- Active: November 9, 1942 - August 15, 1945
- Country: Empire of Japan
- Branch: Imperial Japanese Army
- Type: Infantry
- Role: Corps
- Garrison/HQ: Hanoi
- Nickname(s): Shin (信, Trustworthy)

= Thirty-Eighth Army (Japan) =

The Japanese 38th Army (第38軍, Dai-sanjyūhachi gun) was an army of the Imperial Japanese Army during World War II.

==History==
The Indochina Garrison Army (印度支那駐屯軍, Indoshina Chutongun) was formed on September 9, 1942 under the Southern Expeditionary Army Group following the Japanese invasion and occupation of French Indochina.

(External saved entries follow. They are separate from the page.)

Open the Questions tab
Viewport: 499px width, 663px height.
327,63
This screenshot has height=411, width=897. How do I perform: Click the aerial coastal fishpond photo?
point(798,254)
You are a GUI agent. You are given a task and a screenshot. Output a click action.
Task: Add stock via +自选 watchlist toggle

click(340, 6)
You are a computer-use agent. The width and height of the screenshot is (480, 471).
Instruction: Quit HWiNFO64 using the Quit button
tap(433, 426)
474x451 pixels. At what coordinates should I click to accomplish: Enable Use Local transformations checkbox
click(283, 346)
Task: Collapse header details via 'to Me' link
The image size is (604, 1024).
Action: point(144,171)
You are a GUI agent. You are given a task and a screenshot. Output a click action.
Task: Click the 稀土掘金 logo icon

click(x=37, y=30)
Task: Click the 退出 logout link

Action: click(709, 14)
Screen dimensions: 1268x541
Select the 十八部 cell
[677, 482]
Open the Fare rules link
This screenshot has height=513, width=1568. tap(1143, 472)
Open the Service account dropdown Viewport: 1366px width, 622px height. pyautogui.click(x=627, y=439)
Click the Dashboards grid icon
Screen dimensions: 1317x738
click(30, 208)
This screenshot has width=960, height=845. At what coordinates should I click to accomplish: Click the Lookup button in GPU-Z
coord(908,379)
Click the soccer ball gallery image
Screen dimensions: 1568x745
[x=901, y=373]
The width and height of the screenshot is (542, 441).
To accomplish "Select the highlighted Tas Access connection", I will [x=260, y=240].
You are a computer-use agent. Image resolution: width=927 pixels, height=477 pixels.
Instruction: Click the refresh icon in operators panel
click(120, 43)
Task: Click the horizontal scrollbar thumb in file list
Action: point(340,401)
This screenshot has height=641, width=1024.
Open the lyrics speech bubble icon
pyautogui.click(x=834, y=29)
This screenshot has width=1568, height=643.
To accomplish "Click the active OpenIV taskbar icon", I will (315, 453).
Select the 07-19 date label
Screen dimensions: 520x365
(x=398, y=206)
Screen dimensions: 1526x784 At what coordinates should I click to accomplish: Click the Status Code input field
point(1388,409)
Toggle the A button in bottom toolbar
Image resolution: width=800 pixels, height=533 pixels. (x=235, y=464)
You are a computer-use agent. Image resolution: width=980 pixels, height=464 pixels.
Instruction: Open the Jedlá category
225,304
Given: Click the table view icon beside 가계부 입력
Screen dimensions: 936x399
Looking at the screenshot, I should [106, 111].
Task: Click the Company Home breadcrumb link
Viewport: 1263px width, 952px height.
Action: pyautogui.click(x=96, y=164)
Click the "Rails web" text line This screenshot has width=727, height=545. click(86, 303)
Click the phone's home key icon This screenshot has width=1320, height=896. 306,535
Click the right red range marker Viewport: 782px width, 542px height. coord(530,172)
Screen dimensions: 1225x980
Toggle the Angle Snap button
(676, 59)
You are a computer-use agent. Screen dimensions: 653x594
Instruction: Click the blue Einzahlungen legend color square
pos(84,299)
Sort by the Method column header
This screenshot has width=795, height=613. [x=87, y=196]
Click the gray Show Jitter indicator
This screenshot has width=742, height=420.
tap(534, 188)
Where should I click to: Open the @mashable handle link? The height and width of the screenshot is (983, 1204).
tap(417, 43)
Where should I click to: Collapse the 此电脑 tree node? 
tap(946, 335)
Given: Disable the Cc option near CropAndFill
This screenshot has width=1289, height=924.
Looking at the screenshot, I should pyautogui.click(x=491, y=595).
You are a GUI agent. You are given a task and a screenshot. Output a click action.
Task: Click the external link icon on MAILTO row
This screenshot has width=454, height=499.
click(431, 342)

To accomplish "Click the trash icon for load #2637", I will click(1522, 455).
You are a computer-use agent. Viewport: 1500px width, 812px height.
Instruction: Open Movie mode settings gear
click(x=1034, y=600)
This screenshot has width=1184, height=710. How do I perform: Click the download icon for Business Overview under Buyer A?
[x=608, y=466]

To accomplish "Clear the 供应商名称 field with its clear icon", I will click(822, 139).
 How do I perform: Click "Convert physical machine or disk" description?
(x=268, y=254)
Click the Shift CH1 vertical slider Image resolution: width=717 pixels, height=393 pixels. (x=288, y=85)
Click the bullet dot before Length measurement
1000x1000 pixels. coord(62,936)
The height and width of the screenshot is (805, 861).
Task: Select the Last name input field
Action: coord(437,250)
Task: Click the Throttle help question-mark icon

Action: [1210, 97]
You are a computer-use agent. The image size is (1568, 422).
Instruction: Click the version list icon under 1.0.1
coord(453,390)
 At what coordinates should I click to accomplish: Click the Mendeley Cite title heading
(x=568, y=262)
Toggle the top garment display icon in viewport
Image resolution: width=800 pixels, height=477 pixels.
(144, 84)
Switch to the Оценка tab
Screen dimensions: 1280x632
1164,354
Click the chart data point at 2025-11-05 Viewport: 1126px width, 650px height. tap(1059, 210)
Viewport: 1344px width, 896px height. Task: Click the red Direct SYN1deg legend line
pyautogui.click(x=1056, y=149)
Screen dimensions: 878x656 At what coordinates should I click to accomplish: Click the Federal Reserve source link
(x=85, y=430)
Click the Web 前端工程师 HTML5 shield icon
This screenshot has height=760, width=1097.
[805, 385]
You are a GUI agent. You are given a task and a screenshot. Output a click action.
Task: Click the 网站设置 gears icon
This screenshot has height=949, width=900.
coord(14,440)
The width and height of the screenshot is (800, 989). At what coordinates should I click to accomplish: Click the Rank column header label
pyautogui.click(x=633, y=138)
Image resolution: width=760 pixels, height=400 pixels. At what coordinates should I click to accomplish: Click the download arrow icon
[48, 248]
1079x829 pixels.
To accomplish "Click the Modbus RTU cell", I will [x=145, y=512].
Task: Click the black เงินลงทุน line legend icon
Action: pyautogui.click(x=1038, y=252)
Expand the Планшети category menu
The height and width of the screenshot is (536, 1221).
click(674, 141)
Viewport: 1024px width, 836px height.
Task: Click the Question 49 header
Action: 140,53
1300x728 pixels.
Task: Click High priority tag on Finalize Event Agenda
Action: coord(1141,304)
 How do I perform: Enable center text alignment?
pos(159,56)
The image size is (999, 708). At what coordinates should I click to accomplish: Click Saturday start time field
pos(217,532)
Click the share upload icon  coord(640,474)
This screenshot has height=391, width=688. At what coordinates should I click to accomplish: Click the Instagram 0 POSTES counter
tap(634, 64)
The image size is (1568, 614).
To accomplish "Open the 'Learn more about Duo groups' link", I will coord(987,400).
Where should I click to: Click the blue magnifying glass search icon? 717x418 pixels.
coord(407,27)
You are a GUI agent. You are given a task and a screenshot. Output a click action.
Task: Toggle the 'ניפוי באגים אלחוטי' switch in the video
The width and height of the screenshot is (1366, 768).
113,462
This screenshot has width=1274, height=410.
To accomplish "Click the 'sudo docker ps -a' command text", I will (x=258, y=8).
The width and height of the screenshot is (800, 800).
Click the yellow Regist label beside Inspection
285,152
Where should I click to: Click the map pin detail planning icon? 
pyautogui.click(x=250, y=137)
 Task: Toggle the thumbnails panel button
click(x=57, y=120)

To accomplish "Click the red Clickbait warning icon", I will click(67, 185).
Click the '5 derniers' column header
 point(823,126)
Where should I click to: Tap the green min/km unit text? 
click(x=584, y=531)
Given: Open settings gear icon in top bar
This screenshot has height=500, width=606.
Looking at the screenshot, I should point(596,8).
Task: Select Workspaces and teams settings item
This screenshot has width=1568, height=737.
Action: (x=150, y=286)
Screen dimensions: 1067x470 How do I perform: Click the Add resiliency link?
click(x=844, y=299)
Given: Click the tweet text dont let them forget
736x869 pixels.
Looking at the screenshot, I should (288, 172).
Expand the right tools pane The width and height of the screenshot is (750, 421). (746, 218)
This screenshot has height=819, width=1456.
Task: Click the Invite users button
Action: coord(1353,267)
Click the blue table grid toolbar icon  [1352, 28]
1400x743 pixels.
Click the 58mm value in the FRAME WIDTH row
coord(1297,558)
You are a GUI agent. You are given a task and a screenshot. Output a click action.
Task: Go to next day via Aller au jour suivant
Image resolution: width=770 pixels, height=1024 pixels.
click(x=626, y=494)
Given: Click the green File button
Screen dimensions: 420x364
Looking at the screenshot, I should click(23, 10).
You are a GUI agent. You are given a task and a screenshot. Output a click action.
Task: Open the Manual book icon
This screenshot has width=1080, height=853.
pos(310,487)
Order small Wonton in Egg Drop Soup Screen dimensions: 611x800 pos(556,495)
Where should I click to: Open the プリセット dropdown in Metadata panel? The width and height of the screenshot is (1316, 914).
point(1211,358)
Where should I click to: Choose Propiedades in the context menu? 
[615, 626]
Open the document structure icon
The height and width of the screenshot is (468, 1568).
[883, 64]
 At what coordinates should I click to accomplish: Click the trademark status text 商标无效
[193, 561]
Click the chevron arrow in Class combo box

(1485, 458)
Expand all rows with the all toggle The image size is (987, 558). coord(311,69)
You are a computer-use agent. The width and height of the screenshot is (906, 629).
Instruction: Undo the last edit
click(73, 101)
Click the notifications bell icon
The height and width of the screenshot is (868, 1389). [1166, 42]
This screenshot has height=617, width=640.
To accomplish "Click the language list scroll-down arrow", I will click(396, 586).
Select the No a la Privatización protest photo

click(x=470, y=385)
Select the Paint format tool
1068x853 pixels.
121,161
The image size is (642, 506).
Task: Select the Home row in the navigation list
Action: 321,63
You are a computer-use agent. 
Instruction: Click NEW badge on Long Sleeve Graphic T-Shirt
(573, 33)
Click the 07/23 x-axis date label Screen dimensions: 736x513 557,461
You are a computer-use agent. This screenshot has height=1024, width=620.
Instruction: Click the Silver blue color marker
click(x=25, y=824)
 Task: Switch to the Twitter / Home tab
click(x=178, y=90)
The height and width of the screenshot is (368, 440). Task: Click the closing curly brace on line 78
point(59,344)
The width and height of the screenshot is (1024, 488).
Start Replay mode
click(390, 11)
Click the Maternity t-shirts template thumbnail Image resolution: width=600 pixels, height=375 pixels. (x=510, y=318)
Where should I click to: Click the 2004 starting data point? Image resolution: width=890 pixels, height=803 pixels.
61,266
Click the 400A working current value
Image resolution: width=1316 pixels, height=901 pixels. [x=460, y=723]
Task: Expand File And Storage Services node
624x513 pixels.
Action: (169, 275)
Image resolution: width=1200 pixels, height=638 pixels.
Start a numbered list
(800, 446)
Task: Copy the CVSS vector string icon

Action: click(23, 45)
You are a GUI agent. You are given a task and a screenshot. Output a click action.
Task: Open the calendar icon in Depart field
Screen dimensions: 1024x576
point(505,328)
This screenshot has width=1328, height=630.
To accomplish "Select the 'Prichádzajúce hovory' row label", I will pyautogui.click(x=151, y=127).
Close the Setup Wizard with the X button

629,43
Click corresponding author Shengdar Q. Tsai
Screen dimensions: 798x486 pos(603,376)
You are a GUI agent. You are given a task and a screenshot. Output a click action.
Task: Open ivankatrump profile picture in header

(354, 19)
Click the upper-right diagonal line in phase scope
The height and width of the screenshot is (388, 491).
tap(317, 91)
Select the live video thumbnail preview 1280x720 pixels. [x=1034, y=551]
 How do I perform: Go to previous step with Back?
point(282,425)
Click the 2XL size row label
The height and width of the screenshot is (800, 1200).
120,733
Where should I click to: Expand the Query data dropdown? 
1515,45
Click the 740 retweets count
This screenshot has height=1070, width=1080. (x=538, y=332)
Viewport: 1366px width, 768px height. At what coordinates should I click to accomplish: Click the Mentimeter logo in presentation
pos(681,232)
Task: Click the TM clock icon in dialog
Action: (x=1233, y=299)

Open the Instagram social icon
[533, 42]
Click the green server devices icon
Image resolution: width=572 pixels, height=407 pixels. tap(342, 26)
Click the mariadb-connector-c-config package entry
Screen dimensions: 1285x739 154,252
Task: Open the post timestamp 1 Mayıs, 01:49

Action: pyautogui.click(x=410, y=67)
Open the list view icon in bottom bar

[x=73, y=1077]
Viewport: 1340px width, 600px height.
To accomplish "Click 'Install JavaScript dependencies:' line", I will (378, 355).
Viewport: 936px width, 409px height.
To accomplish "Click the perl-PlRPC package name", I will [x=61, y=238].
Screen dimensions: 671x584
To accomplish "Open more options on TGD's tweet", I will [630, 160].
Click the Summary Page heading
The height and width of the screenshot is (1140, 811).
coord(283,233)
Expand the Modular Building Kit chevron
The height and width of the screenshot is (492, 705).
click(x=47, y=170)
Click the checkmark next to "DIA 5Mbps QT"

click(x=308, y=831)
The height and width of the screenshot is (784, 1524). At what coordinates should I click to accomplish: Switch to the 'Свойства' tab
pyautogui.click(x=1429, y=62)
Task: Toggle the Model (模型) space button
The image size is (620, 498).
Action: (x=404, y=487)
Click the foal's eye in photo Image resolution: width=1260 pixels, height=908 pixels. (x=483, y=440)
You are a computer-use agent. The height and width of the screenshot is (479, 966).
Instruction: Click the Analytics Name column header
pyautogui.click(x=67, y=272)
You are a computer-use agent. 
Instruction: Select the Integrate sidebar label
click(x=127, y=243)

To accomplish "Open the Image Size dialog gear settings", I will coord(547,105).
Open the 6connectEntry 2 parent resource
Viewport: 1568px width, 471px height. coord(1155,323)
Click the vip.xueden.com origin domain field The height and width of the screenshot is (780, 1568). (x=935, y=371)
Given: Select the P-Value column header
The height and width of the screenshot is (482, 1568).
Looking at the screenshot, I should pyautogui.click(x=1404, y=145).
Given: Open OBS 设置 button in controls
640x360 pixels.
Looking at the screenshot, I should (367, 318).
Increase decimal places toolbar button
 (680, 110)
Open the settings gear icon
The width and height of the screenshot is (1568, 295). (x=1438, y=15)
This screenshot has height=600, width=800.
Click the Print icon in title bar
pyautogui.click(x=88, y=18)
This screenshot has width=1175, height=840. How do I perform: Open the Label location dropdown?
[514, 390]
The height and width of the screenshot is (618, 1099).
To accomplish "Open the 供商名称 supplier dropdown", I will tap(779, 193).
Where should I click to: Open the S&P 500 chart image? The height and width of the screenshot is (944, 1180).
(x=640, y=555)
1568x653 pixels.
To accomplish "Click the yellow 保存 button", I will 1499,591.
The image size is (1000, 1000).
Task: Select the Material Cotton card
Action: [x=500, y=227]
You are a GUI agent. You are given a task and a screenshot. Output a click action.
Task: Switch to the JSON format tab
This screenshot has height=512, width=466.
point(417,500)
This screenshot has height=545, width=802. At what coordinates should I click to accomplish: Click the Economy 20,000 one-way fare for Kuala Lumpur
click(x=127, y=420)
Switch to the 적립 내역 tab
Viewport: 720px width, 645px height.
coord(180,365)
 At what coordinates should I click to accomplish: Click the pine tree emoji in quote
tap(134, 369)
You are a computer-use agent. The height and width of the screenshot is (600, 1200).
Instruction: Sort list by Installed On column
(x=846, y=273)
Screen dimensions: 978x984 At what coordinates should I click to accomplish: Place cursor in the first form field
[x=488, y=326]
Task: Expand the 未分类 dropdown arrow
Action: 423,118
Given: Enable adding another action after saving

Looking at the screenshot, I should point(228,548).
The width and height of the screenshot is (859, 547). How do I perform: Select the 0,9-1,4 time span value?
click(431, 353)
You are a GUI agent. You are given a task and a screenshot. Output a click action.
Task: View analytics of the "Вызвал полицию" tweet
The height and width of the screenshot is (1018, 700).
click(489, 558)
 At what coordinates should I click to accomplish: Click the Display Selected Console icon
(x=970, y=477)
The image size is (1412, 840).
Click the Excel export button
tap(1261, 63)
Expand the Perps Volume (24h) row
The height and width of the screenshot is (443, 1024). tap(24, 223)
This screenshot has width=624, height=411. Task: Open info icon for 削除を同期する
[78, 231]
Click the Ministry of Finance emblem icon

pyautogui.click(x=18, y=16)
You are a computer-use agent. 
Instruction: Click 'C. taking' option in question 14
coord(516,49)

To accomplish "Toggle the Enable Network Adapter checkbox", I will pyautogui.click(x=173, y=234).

On November 12, 1944, with the threat of possible landings of Allied forces to retake French Indochina increasing, the organizational structure of the Southern Expeditionary Army changed, and the Indochina Garrison Army was re-designated the Japanese Thirty-Eighth Army. It remained stationed in French Indochina as a garrison force as before.

The Japanese 38th Army was involved in the Meigo Sakusen (Operation Bright Moon) of March 1945, which resulted in the proclamation of the Empire of Vietnam independent from French rule.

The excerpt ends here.